Answer with the exact lines of the following material from the one containing "Instruction: Click the" through the one containing "The width and height of the screenshot is (1024, 491).", both end lines included.

▶ **PROVIDED MATERIAL**
———

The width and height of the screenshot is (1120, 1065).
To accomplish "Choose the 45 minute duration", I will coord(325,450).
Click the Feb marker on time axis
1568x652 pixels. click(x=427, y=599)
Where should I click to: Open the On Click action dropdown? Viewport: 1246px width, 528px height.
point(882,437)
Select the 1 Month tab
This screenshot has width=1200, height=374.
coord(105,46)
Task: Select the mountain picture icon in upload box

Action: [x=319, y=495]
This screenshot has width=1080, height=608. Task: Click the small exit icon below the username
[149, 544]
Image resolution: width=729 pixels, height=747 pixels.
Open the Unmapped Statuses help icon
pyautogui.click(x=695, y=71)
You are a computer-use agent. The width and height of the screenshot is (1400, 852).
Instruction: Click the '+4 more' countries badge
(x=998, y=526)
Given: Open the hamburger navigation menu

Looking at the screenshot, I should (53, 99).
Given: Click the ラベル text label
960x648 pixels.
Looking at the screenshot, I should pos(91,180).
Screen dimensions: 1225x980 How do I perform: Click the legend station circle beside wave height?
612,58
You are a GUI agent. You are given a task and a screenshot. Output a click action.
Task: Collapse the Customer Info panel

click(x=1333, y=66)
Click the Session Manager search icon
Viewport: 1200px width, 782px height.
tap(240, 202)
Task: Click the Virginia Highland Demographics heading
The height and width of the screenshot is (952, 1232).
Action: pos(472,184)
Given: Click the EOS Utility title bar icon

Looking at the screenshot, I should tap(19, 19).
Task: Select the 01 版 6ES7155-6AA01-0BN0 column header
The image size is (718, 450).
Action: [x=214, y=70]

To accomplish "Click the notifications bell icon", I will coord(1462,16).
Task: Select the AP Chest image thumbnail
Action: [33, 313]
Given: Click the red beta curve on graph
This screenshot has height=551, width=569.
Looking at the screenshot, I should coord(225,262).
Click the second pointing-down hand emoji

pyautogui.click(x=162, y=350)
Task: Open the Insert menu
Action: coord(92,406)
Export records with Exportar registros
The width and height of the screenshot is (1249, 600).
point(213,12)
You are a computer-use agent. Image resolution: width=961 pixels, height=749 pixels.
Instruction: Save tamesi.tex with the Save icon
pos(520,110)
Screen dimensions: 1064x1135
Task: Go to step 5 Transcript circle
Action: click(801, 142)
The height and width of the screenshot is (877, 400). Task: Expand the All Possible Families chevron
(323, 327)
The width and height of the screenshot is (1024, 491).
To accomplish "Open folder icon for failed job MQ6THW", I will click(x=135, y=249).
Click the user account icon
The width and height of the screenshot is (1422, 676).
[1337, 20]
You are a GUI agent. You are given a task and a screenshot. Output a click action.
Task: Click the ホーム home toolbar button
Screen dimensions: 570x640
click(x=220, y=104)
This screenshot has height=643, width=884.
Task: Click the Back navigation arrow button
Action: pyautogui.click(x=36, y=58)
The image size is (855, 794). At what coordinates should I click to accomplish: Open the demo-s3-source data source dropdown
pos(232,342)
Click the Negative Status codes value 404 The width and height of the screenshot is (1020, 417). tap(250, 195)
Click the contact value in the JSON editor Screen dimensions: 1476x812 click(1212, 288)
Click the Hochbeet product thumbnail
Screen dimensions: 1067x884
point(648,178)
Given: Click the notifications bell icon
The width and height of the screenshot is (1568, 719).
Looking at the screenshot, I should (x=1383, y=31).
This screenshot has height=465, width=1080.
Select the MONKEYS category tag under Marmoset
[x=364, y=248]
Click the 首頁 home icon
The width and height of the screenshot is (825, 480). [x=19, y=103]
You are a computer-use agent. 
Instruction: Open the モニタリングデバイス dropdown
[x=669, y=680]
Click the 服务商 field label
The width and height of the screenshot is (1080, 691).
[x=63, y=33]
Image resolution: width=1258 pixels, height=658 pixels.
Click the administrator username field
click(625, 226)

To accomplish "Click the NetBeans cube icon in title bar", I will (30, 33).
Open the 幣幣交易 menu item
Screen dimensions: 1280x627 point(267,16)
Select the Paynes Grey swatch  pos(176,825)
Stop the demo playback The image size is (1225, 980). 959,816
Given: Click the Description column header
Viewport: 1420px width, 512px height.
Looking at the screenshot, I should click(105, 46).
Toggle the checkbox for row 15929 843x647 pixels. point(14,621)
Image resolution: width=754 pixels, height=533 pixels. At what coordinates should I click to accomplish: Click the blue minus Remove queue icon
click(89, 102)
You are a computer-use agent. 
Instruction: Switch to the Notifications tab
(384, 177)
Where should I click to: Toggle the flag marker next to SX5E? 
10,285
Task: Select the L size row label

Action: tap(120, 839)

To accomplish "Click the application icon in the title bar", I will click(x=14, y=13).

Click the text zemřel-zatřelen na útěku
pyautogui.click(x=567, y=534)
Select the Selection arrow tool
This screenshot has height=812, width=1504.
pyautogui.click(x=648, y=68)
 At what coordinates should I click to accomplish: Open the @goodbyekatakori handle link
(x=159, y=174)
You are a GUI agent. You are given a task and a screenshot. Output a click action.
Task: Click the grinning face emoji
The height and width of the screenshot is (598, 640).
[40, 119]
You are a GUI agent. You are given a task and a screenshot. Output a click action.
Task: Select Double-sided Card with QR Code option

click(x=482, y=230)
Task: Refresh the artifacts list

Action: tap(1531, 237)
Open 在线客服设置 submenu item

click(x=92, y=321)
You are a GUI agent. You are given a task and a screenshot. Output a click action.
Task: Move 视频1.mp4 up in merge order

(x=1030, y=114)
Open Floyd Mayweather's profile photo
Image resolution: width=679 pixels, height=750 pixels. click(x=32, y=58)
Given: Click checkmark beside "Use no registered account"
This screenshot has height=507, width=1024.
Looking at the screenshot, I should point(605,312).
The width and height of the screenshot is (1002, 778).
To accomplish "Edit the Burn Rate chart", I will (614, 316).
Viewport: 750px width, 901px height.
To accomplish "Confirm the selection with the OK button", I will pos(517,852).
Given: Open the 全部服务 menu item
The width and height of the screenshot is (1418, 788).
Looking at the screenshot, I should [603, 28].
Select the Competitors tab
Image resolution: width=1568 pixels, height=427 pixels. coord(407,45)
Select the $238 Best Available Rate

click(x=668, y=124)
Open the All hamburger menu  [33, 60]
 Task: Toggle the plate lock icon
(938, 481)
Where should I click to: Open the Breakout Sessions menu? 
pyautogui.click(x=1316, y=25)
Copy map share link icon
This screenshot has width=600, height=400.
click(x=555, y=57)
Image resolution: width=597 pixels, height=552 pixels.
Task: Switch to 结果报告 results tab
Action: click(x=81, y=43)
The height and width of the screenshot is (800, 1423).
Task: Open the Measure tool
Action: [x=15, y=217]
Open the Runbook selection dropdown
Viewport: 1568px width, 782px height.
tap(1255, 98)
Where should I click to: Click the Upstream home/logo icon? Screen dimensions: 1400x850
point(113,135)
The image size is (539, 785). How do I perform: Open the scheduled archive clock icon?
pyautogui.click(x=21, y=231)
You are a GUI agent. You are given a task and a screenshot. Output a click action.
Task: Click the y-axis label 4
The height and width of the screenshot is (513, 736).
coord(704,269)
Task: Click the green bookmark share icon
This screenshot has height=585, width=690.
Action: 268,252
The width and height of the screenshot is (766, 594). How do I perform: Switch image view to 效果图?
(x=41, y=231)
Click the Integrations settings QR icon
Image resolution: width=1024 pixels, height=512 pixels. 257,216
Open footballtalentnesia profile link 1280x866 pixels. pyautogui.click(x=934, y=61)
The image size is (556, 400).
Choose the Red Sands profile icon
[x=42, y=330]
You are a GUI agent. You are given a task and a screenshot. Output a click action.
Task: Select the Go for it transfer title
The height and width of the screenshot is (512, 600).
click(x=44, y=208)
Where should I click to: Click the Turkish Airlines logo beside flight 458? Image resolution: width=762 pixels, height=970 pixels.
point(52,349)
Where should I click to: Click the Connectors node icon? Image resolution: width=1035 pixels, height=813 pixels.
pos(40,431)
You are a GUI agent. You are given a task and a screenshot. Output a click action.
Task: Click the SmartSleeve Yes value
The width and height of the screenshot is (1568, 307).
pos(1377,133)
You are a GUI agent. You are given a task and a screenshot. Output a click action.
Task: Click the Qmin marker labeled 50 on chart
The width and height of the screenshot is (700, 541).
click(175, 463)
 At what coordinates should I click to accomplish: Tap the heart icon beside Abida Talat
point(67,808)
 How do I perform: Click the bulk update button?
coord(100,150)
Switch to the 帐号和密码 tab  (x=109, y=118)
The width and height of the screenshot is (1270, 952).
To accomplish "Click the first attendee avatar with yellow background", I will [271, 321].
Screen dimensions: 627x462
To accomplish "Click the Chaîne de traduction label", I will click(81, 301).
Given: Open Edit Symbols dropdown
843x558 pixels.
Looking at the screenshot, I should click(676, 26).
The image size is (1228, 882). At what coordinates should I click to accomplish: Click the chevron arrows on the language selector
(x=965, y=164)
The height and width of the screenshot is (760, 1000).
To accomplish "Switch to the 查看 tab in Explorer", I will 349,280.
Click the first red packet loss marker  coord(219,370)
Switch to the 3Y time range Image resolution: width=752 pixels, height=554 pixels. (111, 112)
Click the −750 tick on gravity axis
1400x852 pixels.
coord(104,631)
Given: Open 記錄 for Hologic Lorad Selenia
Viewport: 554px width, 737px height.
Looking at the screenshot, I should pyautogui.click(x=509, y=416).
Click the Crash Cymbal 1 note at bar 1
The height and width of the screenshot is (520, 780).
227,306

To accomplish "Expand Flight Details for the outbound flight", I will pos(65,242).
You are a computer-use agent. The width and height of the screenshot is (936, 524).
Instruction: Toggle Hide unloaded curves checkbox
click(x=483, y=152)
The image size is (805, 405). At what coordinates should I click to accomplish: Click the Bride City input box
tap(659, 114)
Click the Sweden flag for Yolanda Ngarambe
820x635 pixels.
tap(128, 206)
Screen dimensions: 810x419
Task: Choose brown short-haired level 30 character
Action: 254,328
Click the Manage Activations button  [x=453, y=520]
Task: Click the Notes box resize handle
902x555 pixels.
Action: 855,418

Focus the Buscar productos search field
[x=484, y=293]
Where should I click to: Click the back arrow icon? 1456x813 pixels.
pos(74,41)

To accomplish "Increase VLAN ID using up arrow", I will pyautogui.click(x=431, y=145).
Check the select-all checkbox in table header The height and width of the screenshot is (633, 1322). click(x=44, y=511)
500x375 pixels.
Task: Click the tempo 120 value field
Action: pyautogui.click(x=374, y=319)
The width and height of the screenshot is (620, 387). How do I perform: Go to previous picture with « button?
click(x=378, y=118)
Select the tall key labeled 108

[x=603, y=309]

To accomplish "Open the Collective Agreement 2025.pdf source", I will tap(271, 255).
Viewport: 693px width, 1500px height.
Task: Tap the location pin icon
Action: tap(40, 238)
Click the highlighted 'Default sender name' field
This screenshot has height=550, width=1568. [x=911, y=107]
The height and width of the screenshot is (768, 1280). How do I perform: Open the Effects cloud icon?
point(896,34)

———

▶ **TASK OUTPUT**
Instruction: Click the '+4 more' countries badge
(x=998, y=526)
Given: Open the hamburger navigation menu

Looking at the screenshot, I should (53, 99).
Given: Click the ラベル text label
960x648 pixels.
Looking at the screenshot, I should pos(91,180).
Screen dimensions: 1225x980 How do I perform: Click the legend station circle beside wave height?
612,58
You are a GUI agent. You are given a task and a screenshot. Output a click action.
Task: Collapse the Customer Info panel

click(x=1333, y=66)
Click the Session Manager search icon
Viewport: 1200px width, 782px height.
tap(240, 202)
Task: Click the Virginia Highland Demographics heading
The height and width of the screenshot is (952, 1232).
Action: pos(472,184)
Given: Click the EOS Utility title bar icon

Looking at the screenshot, I should tap(19, 19).
Task: Select the 01 版 6ES7155-6AA01-0BN0 column header
The image size is (718, 450).
Action: [x=214, y=70]

To accomplish "Click the notifications bell icon", I will coord(1462,16).
Task: Select the AP Chest image thumbnail
Action: [33, 313]
Given: Click the red beta curve on graph
This screenshot has height=551, width=569.
Looking at the screenshot, I should coord(225,262).
Click the second pointing-down hand emoji

pyautogui.click(x=162, y=350)
Task: Open the Insert menu
Action: coord(92,406)
Export records with Exportar registros
The width and height of the screenshot is (1249, 600).
point(213,12)
You are a computer-use agent. Image resolution: width=961 pixels, height=749 pixels.
Instruction: Save tamesi.tex with the Save icon
pos(520,110)
Screen dimensions: 1064x1135
Task: Go to step 5 Transcript circle
Action: click(801, 142)
The height and width of the screenshot is (877, 400). Task: Expand the All Possible Families chevron
(323, 327)
The width and height of the screenshot is (1024, 491).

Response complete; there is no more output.